What Happened
- Opposition MPs and civil society activists have demanded a rollback of the Transgender Persons (Protection of Rights) Amendment Bill, 2026, introduced in the Lok Sabha on March 13, 2026.
- The most contentious provision removes the right to self-identify one's gender — a right explicitly upheld by the Supreme Court in the NALSA v. Union of India (2014) judgment — replacing it with a mandatory medical board certification process.
- Critics argue the bill removes transmen, trans-women, and genderqueer from the statutory definition, effectively erasing legal recognition for these identities.
- A District Magistrate would issue a gender identity certificate only after examining a recommendation from a designated Medical Board headed by a Chief Medical Officer or Deputy CMO.
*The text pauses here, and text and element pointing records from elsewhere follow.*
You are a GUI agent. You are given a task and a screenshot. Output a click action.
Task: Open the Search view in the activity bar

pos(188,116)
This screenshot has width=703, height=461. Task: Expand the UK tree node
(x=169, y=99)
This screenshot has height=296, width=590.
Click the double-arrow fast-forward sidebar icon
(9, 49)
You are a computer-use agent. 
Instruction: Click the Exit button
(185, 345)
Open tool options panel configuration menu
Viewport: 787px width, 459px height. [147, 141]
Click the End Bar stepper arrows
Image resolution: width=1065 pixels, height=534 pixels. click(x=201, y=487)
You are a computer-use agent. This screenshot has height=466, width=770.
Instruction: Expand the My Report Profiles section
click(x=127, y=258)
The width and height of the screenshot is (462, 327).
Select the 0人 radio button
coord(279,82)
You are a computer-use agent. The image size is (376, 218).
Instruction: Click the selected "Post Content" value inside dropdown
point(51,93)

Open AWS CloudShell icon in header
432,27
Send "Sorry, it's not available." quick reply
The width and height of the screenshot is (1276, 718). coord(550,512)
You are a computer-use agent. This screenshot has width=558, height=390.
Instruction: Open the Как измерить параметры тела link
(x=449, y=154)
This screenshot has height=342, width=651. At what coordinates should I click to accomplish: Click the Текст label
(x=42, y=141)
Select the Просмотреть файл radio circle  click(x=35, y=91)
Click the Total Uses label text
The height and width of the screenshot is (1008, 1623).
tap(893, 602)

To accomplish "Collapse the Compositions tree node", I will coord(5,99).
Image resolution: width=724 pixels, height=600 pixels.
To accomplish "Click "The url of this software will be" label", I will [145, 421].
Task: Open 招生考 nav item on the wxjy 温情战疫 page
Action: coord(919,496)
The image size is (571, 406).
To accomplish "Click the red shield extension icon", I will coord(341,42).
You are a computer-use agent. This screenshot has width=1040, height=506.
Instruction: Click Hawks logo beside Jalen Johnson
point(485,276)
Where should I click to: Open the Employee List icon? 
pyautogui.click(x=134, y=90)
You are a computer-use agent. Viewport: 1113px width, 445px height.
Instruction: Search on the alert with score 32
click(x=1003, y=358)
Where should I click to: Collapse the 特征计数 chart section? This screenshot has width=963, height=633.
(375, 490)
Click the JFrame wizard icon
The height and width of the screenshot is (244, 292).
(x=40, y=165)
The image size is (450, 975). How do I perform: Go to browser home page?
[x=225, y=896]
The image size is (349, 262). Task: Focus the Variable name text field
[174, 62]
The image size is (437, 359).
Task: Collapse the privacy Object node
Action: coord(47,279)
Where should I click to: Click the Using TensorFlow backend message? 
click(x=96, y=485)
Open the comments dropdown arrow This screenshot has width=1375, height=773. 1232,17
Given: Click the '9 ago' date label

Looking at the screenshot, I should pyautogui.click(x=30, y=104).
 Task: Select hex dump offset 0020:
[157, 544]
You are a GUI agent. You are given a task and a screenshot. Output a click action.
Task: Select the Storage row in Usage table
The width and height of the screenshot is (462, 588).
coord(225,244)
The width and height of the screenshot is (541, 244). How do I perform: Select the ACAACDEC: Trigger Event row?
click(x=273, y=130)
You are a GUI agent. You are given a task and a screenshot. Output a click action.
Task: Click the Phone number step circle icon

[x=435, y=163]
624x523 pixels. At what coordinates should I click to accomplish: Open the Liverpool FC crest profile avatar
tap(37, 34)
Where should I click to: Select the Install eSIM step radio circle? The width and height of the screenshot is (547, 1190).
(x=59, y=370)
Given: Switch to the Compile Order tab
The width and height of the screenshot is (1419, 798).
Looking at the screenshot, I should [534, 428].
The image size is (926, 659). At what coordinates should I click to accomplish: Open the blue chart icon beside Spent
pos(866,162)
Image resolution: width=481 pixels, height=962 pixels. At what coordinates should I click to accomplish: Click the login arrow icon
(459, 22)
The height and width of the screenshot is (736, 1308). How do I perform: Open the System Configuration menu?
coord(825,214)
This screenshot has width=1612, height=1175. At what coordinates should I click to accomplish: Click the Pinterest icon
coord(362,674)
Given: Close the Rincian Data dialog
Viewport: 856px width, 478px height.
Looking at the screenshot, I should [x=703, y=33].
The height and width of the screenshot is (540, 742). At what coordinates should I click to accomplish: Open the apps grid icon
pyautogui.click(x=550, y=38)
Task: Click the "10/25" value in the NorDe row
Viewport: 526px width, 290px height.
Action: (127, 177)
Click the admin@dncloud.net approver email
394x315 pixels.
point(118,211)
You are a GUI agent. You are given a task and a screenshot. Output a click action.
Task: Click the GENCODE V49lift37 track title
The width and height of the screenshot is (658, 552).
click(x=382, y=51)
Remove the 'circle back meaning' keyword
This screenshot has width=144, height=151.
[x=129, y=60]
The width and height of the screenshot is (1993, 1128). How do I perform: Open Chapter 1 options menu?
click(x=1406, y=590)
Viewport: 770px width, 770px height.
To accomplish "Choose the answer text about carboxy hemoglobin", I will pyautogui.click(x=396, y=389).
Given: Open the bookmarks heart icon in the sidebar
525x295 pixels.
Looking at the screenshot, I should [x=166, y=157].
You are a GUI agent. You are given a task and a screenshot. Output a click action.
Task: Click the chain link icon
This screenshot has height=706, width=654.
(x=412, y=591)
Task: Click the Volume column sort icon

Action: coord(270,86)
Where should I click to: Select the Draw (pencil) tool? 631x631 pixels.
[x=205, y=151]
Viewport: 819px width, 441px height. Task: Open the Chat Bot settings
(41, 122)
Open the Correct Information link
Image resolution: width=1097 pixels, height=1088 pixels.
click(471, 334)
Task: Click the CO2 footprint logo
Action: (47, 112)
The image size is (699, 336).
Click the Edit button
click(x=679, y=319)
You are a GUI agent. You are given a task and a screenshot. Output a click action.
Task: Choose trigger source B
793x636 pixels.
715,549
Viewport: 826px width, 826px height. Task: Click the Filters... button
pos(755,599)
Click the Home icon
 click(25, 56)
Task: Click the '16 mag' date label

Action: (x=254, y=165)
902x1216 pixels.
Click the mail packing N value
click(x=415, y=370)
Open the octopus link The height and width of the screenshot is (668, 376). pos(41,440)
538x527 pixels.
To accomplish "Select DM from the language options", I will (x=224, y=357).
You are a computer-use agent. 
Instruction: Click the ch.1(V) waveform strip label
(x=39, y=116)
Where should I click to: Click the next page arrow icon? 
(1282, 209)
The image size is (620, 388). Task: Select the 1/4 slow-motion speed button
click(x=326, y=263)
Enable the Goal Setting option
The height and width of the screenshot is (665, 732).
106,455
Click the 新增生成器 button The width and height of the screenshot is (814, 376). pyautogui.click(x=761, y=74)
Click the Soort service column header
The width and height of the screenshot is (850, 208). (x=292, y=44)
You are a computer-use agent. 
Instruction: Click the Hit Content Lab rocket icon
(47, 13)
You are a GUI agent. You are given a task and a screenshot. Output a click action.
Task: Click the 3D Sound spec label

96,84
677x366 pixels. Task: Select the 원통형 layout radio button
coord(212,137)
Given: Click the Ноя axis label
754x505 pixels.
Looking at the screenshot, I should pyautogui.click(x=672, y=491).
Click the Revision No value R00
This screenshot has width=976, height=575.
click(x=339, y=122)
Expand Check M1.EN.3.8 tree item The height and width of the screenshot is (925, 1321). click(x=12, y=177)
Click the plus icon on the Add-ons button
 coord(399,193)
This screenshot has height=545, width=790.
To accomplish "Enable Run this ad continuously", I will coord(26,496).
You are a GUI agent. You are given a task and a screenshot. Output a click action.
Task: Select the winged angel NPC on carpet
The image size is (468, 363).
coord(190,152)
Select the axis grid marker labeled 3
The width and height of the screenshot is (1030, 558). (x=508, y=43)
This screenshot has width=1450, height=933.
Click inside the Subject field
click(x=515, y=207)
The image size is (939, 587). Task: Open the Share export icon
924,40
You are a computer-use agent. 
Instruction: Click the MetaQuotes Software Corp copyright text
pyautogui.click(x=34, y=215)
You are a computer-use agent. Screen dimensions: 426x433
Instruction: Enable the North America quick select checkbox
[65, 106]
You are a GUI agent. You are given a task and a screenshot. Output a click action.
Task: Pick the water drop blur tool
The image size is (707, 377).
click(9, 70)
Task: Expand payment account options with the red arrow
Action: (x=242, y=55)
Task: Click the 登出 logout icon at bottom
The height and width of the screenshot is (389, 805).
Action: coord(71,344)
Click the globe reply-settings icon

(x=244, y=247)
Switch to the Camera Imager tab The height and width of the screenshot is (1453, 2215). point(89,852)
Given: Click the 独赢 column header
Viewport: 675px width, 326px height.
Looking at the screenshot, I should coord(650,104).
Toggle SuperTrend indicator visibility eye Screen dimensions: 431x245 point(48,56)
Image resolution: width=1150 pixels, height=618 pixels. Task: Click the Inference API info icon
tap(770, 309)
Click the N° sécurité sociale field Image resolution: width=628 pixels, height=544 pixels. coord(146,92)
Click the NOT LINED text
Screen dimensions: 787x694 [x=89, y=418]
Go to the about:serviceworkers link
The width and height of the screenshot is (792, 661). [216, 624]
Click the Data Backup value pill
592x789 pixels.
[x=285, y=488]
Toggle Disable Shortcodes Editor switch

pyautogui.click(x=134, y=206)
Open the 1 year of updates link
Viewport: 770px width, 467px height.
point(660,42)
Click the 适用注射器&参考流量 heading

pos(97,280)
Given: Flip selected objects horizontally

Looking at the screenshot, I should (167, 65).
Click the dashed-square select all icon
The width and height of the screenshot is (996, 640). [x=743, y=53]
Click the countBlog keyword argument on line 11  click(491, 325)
- Congress MP Shashi Tharoor described the bill as a "deeply regressive proposal" that reverses a decade of rights progress; activists warned the medical board requirement pathologises gender identity.
Static Topic Bridges
NALSA v. Union of India (2014) — The Landmark Judgment
In National Legal Services Authority v. Union of India (2014), the Supreme Court for the first time legally recognised transgender persons as a "third gender" and directed the state to ensure their fundamental rights. The Court, drawing on Articles 14, 15, 16, 19(1)(a), and 21 of the Constitution, held that gender identity is an innate perception of self — not determined by biological characteristics — and that no person should be subjected to medical examination or biological tests to establish their gender identity. The Court also directed that transgender persons be treated as a "socially and educationally backward class" eligible for reservations. The 2026 Amendment Bill directly contradicts this by making medical certification a precondition for legal gender recognition.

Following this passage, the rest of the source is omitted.